EXERCISE DIRECTIONS> Pick the lines holding the string "agent" out of the records and copy them.

____________

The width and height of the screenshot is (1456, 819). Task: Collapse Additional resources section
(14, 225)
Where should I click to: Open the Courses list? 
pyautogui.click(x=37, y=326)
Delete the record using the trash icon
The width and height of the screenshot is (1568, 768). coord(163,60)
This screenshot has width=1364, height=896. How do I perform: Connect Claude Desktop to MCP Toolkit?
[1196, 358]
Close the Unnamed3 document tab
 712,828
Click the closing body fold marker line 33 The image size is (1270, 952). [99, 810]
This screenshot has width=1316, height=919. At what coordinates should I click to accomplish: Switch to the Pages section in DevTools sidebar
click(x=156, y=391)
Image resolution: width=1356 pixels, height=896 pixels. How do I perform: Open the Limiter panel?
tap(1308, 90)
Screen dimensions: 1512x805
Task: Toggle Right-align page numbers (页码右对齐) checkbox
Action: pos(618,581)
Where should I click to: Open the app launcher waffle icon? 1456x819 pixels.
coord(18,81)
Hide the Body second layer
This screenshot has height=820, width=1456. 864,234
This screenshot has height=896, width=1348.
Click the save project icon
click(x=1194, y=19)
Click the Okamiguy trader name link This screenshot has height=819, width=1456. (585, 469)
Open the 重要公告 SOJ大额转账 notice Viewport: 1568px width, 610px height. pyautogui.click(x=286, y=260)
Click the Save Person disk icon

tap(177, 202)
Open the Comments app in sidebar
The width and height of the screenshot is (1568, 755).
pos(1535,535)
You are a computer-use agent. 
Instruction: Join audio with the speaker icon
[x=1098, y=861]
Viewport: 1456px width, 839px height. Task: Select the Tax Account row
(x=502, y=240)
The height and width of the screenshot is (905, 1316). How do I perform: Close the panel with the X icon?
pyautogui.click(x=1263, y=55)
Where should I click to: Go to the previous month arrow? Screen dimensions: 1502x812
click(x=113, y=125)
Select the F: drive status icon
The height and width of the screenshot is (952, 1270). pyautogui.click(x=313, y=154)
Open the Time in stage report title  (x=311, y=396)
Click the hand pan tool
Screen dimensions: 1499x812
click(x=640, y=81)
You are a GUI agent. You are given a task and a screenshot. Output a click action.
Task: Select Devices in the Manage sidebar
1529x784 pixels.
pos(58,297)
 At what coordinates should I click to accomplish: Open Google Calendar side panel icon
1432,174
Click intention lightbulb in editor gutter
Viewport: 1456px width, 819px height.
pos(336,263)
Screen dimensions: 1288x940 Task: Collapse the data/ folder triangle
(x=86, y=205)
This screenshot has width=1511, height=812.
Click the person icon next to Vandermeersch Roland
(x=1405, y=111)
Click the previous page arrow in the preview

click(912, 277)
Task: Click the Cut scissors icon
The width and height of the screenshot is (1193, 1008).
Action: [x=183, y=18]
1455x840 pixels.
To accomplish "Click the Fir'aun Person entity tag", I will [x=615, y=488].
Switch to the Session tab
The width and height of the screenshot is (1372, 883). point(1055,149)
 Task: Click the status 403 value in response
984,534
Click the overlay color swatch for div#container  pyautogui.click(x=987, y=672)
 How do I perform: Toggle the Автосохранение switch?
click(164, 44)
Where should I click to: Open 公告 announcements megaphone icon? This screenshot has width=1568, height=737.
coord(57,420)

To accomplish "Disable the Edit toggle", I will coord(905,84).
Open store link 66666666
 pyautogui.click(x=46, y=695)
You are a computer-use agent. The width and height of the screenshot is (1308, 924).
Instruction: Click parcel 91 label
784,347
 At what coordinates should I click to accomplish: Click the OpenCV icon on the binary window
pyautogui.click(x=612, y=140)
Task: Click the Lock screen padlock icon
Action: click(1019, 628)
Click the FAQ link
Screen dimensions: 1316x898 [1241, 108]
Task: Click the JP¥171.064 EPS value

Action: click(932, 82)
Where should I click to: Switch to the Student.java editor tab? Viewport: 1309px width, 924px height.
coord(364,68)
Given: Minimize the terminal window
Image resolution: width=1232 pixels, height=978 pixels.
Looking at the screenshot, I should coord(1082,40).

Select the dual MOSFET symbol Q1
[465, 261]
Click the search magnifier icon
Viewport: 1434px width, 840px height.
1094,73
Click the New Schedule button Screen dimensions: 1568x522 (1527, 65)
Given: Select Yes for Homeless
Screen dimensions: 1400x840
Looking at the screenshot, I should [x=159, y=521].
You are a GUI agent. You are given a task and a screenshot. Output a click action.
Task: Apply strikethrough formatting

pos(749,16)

____________

WRITTEN RESPONSE>
You are a computer-use agent. 
You are a GUI agent. You are given a task and a screenshot. Output a click action.
You are a computer-use agent. The width and height of the screenshot is (1308, 924).
You are a GUI agent. You are given a task and a screenshot. Output a click action.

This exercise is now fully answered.